History of Tango – Part 7: Origins of the Orquesta Típica – Francisco Canaro

History of Tango – Part 7: Origins of the Orquesta Típica – Francisco Canaro

According to Tango historian Orlando Del Greco “In this name, all the Tango is summarized”.

Francisco Canaro, artistic name of Francisco Canaroso, was born in Uruguay in 1888.

During his early childhood he moved with his family to Buenos Aires, where they rented a room in a “conventillo”, collective form of accommodation or housing in which several poor families shared a house, typically one family for each room using communal sanitary services. His family was very poor. Later, he would become one of the wealthiest people in Argentina, and a major contributor to the diffusion of Tango in Buenos Aires, the rest of Argentina and abroad. He went on to be very involved in the struggle for musicians and composers rights, making it possible to make a living for musicians and generating incentives for them to improve and be creative.

His life runs parallel to the history of Tango: starting in the poorest neighborhoods of Buenos Aires, moving up the social ladder, eventually achieving world wide recognition.

Not long after Canaro and his family arrived in Buenos Aires, a smallpox epidemic broke out. Three of his siblings got sick, causing one of them to die. To avoid contracting smallpox, Francisco and his remaining siblings had to sleep outside his family’s one-room home.

They decided that they needed to do something to help, and without telling his parents, Francisco, Rafael and Luis went to sell newspapers in the streets.

They would beg in the streets to get some money to buy newspapers at 5 cents, to sell them at 8 cents. They found a corner that seemed well suited for the enterprise, at Entre Rios and San Juan streets, but they soon discovered the corner was already the post of two other brothers. A conflict soon developed into a fight that ended with all of them at the police station. There they settled on an arrangement to share that corner and a new post with the other siblings.

Francisco also worked as shoeshine boy in the afternoons, after selling newspapers in the mornings.

Later Canaro and his family moved to a “conventillo” at Sarandí 1358, occupying Room 31, where one of his neighbors was Vicente Greco. In modern day Buenos Aires, the freeway from the Ezeiza Airport to the downtown area passes over the former location of this “conventillo”.
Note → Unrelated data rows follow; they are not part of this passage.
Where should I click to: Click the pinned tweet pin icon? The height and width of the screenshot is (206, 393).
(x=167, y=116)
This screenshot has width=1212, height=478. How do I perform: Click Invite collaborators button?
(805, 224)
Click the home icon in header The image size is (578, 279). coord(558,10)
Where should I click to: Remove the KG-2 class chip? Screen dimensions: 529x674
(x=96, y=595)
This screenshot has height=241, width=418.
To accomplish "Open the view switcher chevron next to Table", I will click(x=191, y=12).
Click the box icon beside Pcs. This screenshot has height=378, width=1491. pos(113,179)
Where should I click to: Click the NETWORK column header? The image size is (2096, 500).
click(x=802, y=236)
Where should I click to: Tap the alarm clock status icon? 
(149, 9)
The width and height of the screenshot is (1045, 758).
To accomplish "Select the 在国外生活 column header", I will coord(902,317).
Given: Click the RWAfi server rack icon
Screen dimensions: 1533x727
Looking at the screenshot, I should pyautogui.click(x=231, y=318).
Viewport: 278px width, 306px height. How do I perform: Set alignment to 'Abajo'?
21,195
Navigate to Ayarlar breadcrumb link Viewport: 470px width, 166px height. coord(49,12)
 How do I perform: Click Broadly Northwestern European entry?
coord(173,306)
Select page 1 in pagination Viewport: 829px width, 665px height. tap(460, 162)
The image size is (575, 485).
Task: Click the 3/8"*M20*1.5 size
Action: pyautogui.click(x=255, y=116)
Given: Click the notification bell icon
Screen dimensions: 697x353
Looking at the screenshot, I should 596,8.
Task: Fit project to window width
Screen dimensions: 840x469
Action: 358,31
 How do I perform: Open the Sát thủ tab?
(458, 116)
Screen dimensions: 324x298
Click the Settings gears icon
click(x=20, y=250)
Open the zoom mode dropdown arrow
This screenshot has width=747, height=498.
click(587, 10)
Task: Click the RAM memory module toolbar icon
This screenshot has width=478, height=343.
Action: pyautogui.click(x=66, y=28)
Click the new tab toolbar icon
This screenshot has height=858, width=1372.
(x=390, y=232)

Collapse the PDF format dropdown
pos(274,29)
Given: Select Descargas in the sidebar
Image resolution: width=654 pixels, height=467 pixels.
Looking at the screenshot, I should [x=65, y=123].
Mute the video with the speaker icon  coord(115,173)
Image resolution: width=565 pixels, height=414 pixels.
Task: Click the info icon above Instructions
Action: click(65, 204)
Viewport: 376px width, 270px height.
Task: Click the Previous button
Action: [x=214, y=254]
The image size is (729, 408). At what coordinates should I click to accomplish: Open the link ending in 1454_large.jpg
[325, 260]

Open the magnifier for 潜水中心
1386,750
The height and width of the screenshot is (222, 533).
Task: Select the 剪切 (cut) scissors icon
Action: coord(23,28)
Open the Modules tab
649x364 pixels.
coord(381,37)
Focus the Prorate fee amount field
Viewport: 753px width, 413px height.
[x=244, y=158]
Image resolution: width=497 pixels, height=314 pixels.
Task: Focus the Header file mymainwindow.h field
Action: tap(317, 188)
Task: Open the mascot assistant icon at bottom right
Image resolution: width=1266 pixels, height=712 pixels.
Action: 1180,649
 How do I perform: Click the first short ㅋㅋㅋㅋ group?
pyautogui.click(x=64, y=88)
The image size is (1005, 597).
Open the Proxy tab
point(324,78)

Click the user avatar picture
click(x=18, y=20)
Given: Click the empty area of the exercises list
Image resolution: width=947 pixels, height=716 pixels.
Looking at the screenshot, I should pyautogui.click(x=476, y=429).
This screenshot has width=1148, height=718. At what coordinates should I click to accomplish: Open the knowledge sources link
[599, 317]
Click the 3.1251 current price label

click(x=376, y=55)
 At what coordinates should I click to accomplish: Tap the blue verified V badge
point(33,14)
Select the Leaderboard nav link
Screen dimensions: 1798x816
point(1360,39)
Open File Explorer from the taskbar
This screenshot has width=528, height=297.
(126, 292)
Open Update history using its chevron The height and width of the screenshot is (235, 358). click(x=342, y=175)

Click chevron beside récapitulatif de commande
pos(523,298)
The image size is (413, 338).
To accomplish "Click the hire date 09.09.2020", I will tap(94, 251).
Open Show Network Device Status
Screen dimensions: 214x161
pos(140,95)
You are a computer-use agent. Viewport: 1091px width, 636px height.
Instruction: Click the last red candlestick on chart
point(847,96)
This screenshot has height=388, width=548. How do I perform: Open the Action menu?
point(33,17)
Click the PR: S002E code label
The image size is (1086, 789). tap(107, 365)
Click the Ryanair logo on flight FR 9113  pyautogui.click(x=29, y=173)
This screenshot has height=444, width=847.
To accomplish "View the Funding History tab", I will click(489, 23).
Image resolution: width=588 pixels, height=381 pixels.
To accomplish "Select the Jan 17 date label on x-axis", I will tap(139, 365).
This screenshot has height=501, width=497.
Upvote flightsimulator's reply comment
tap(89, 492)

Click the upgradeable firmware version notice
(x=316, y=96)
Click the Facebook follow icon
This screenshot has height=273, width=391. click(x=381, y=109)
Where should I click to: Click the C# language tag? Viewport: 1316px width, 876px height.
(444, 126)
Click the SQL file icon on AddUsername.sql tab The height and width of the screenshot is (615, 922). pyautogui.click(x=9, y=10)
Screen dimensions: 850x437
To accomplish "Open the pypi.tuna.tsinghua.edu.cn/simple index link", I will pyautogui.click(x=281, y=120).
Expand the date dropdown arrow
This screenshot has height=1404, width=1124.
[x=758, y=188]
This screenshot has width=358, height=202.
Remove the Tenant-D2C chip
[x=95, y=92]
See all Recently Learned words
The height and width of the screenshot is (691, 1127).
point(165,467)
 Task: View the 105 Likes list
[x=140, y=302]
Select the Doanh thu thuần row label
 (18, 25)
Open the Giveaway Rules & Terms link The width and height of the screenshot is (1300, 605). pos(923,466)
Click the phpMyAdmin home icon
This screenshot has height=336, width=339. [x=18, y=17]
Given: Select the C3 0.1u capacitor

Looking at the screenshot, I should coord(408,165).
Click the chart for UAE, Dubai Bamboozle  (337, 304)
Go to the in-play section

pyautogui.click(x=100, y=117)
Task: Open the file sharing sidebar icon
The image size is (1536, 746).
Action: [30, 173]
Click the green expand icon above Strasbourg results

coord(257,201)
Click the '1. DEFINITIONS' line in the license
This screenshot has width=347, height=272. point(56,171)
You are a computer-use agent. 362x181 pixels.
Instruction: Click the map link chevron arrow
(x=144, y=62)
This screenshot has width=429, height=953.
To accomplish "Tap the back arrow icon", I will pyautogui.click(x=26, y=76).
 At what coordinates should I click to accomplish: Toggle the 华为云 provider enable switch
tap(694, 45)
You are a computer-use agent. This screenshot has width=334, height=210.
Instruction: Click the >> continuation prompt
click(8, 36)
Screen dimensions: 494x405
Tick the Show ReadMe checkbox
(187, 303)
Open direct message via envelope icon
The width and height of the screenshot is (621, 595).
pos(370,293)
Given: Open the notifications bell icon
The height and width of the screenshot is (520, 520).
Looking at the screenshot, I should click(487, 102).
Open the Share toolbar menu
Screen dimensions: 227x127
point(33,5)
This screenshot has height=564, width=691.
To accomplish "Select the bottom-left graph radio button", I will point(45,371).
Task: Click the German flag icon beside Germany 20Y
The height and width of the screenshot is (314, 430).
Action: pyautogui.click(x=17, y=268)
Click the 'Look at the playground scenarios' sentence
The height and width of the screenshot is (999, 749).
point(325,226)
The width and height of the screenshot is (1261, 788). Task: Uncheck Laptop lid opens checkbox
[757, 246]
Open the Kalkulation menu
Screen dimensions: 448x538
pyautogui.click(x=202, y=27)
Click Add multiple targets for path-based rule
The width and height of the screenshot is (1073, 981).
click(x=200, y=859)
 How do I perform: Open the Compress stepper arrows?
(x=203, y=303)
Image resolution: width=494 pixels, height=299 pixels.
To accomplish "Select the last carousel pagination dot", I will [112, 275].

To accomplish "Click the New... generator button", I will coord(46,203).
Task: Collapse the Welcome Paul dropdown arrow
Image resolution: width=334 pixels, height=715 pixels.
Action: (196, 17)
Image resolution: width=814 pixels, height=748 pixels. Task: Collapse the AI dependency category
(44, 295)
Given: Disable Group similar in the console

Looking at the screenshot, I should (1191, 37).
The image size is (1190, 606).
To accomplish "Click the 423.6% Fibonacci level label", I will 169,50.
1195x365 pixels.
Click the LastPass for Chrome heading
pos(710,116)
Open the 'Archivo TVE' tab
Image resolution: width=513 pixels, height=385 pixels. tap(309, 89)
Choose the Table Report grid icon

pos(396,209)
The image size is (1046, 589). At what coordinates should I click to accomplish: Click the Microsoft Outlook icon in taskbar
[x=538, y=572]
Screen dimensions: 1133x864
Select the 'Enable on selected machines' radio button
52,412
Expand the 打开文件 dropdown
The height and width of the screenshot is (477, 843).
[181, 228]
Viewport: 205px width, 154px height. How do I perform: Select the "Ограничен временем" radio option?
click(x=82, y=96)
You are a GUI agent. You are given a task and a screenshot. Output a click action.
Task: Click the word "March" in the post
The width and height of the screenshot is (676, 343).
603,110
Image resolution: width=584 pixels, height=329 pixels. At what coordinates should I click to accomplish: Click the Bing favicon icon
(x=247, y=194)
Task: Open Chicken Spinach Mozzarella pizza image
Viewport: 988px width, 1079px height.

When he and his family moved, Francisco got a job in a workshop manufacturing oil cans.

His passion for music began in his childhood. He had a good voice and would be a soloist during the comparsas de carnaval (Carnival Parades). Later, a neighbor in the “conventillo”, taught him to play the guitar, and soon he started playing with other kids in the neighborhood parties.

He also learned how to play the mandolin, but his dream was to play the violin. Not being able to afford one, he made his own using an oil can and a wooden board.